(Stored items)
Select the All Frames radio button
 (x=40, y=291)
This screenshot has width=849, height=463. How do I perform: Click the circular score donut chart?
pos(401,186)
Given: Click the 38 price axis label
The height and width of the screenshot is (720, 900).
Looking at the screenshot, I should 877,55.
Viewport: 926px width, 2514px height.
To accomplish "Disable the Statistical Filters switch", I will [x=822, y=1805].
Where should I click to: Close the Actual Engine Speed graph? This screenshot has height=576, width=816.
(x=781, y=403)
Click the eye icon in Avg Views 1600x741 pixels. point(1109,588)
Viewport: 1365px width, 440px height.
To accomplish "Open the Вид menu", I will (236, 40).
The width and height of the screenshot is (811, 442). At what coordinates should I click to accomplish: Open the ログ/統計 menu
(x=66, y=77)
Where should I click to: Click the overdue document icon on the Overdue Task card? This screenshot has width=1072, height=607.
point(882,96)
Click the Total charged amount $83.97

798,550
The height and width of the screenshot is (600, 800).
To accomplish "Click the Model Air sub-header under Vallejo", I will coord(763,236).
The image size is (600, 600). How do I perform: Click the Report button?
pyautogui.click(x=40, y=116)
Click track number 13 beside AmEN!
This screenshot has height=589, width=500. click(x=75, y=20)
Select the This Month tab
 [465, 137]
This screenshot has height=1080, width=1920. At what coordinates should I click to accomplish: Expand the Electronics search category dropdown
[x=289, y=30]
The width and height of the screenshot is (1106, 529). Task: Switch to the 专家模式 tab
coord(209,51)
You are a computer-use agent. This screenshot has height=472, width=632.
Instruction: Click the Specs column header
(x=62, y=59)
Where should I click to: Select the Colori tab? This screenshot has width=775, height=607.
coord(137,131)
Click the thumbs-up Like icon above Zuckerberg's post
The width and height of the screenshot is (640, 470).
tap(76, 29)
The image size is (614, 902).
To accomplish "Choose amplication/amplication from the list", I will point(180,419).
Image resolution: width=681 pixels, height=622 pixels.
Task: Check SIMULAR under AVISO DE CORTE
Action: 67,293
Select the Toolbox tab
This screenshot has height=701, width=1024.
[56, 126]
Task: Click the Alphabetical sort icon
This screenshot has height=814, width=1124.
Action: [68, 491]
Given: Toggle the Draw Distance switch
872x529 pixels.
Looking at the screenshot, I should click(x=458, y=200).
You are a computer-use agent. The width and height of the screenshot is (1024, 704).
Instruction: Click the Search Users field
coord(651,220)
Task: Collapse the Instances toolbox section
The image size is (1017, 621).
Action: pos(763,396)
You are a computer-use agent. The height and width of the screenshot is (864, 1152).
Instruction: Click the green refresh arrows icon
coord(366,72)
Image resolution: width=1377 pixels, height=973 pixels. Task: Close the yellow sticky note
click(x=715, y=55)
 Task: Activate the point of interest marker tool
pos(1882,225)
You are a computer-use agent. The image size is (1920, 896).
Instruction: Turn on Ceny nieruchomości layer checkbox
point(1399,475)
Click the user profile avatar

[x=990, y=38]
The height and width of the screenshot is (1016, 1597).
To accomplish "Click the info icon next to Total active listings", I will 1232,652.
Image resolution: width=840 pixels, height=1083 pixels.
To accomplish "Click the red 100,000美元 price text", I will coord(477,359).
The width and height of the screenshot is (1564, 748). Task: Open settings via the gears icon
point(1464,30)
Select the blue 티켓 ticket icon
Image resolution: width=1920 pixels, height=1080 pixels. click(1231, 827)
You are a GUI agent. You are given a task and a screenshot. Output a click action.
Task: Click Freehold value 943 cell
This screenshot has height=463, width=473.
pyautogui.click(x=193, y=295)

**Task goal**
Count how many lines in the data contain the word "price". Reply with that number only.

**Reply**
2